== TASK TO COMPLETE ==
Please repeat every entry exactly as given, apart from dropping the images.

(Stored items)
........

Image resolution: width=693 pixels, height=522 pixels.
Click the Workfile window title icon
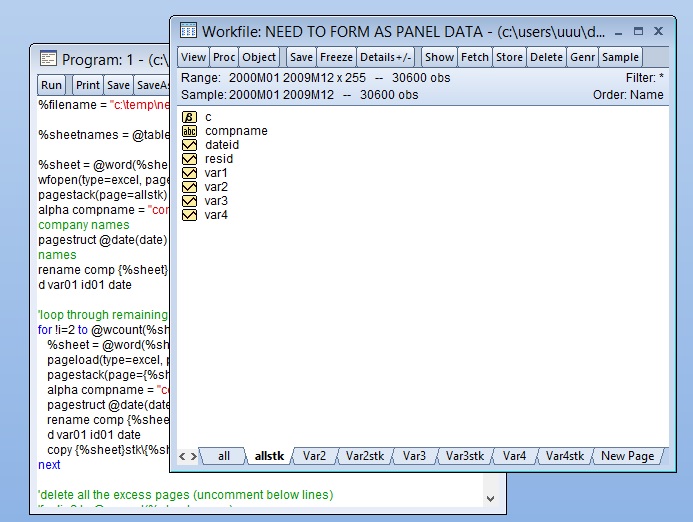pyautogui.click(x=187, y=31)
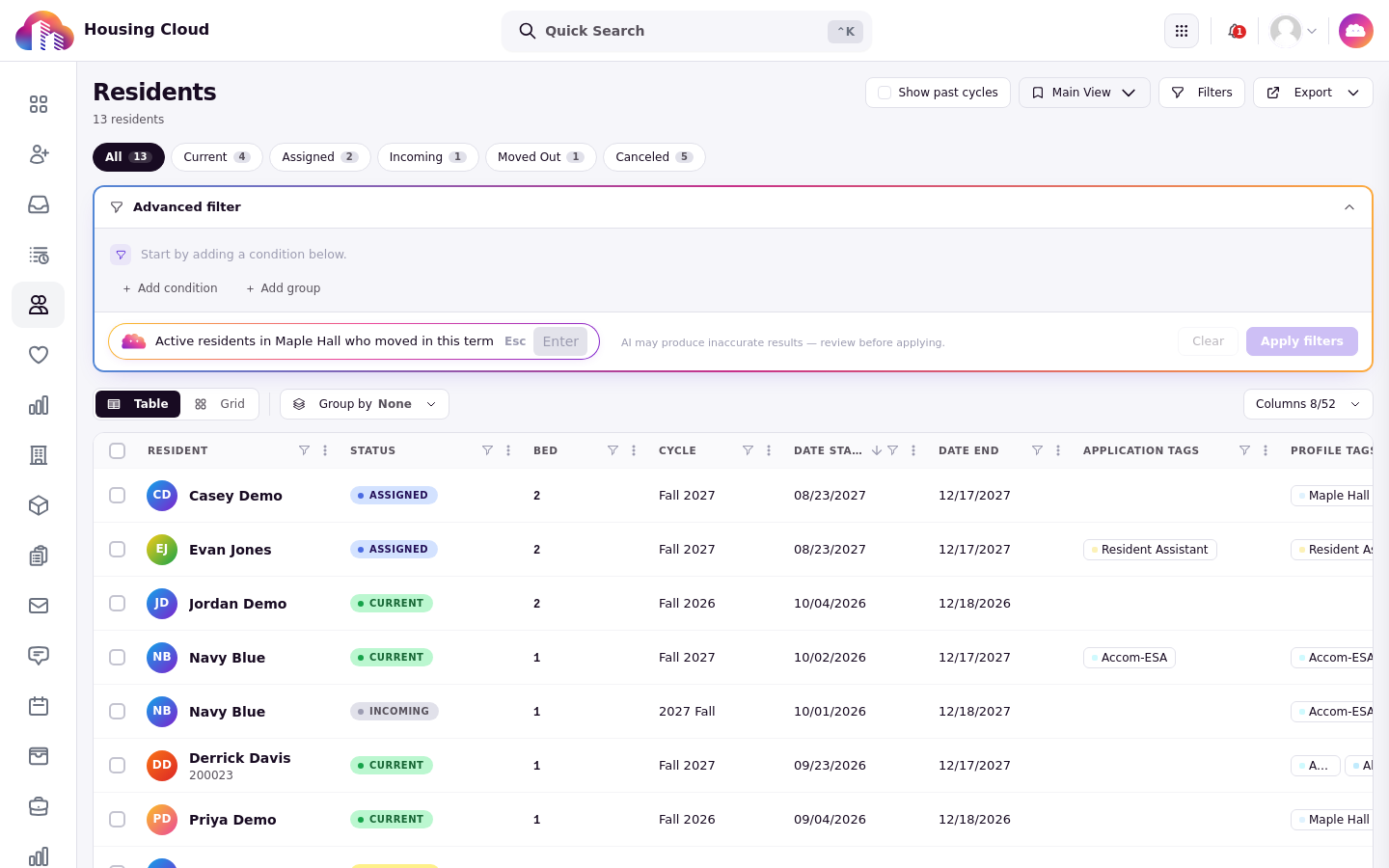Open the mail envelope sidebar icon
The width and height of the screenshot is (1389, 868).
(x=39, y=606)
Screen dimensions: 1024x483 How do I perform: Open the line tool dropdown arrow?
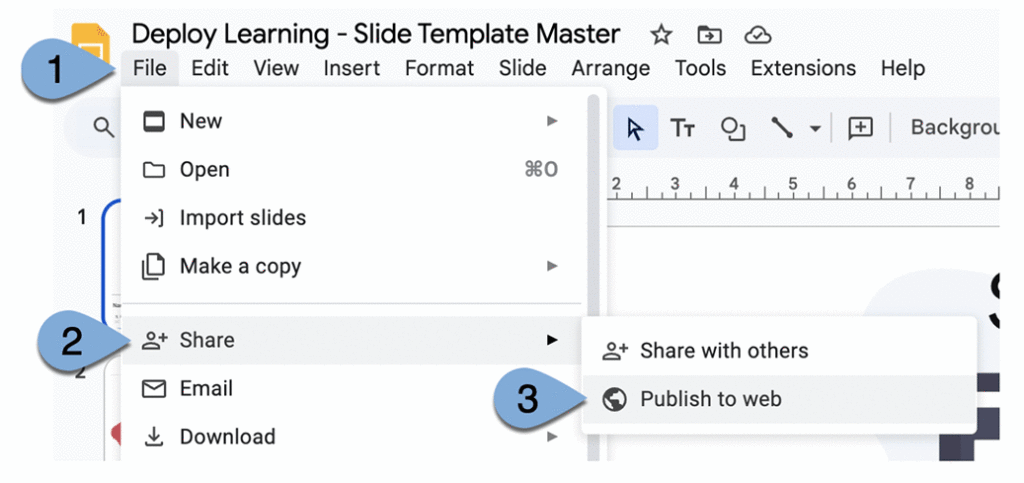click(x=815, y=129)
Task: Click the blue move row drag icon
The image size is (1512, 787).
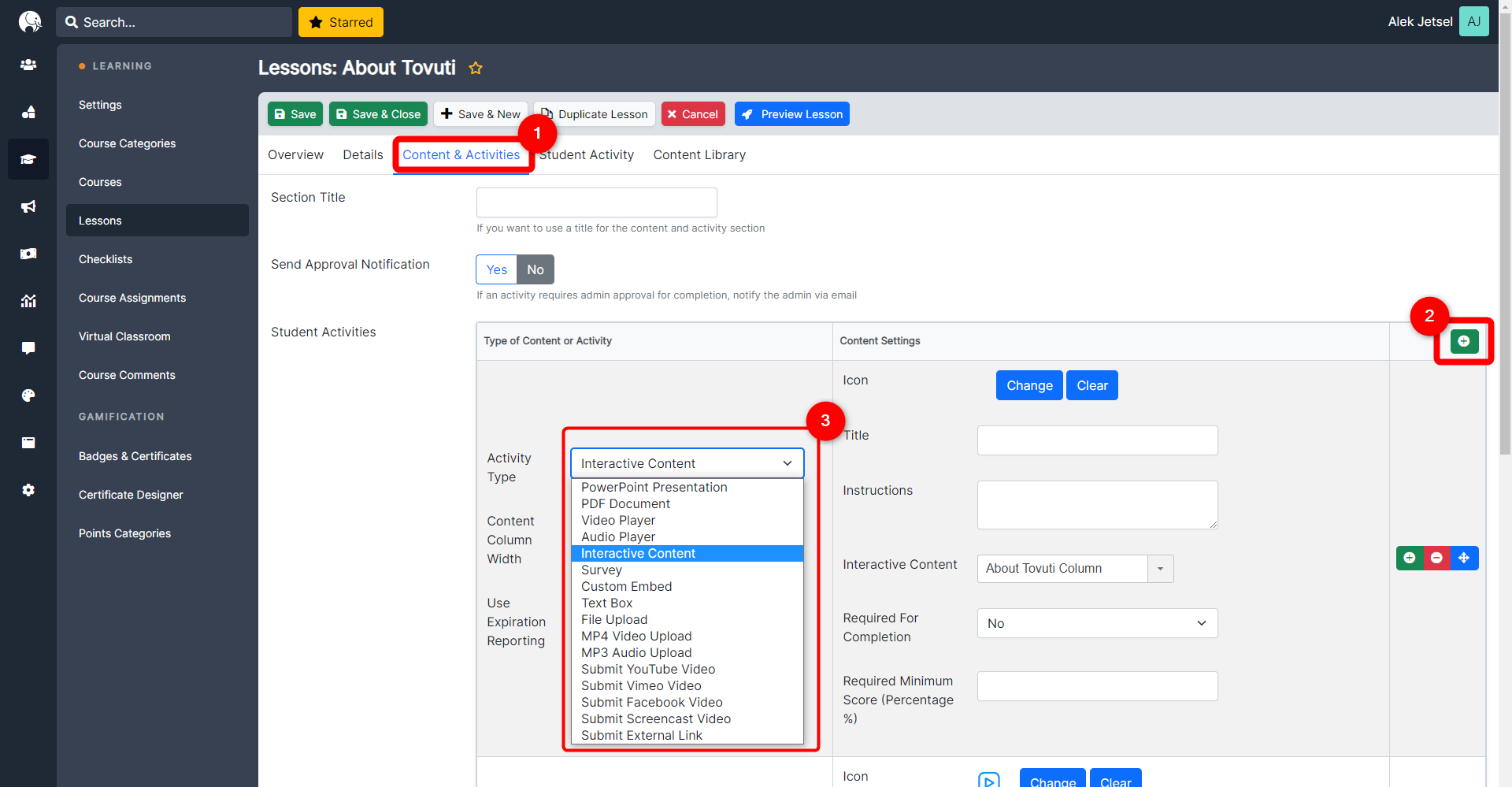Action: pos(1464,558)
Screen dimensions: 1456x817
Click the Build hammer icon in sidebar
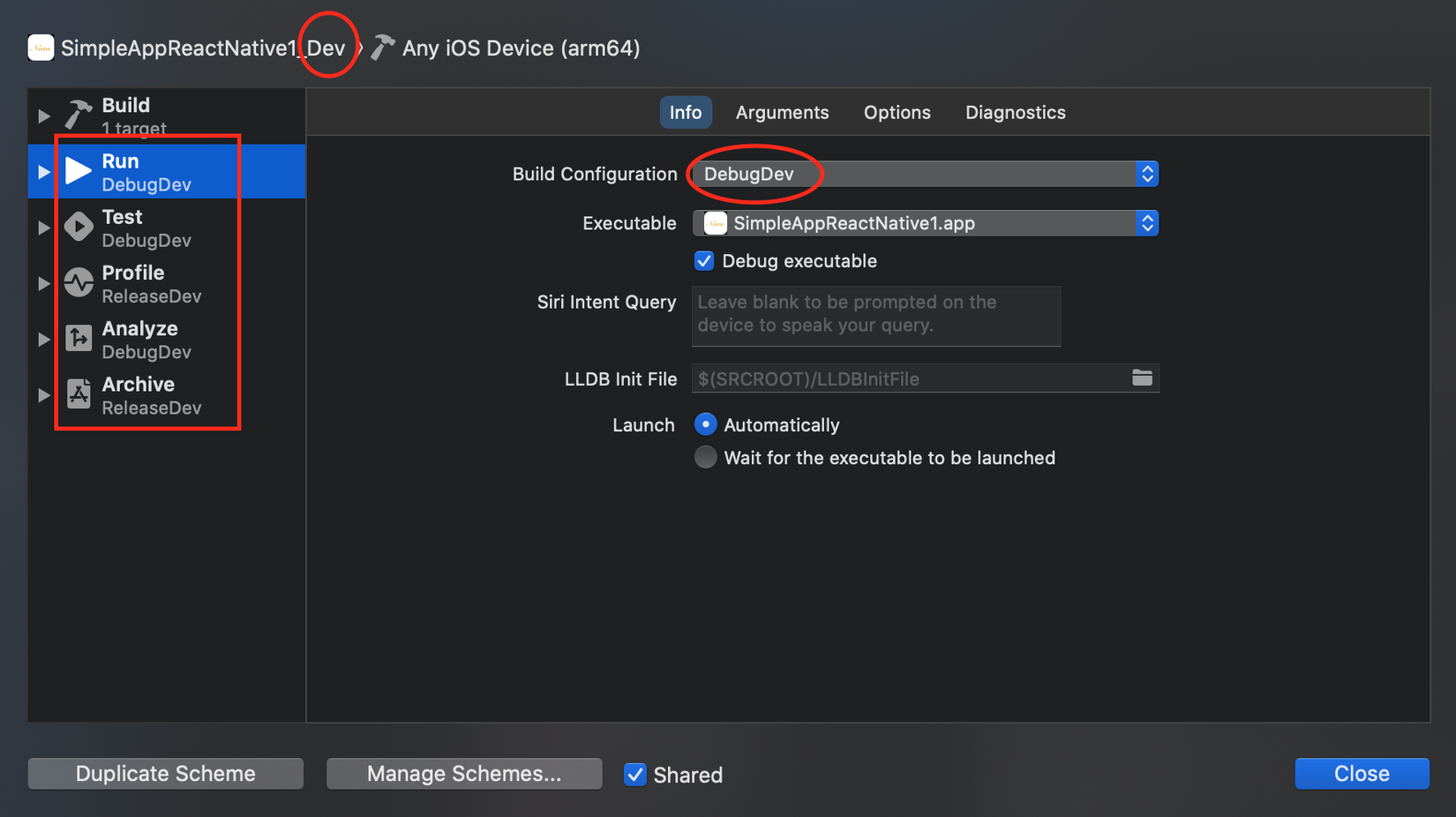pos(78,115)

........

== COMPLETED EXERCISE ==
Image resolution: width=693 pixels, height=522 pixels.
Click the Workfile window title icon
pyautogui.click(x=187, y=31)
Open the mail envelope sidebar icon
The width and height of the screenshot is (1389, 868).
(x=39, y=606)
Screen dimensions: 1024x483 How do I perform: Open the line tool dropdown arrow?
click(x=815, y=129)
Task: Click the blue move row drag icon
The image size is (1512, 787).
Action: pos(1464,558)
Screen dimensions: 1456x817
Click the Build hammer icon in sidebar
pos(78,115)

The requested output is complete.